Start of Materials provided

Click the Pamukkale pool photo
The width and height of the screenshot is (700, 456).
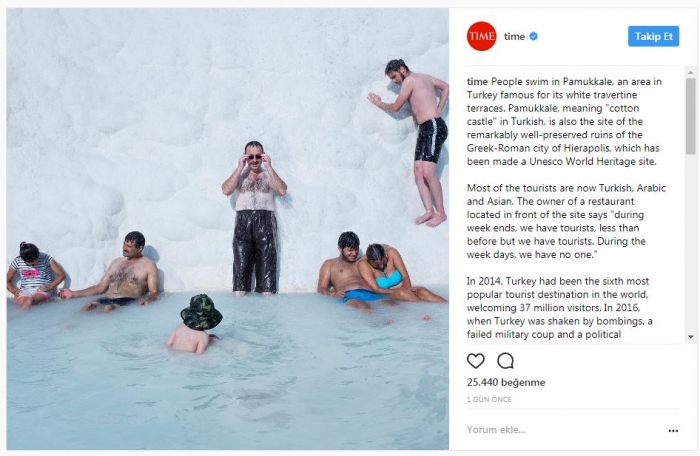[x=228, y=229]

End of Materials provided
Start of Materials provided

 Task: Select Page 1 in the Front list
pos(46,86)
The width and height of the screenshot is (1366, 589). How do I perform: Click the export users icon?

End of Materials provided

#### [What you have to do]
Check each line of the records for the word "Click" and extract those that contain it.

#### [Written response]
Click the Pamukkale pool photo
The width and height of the screenshot is (1366, 589). How do I perform: Click the export users icon?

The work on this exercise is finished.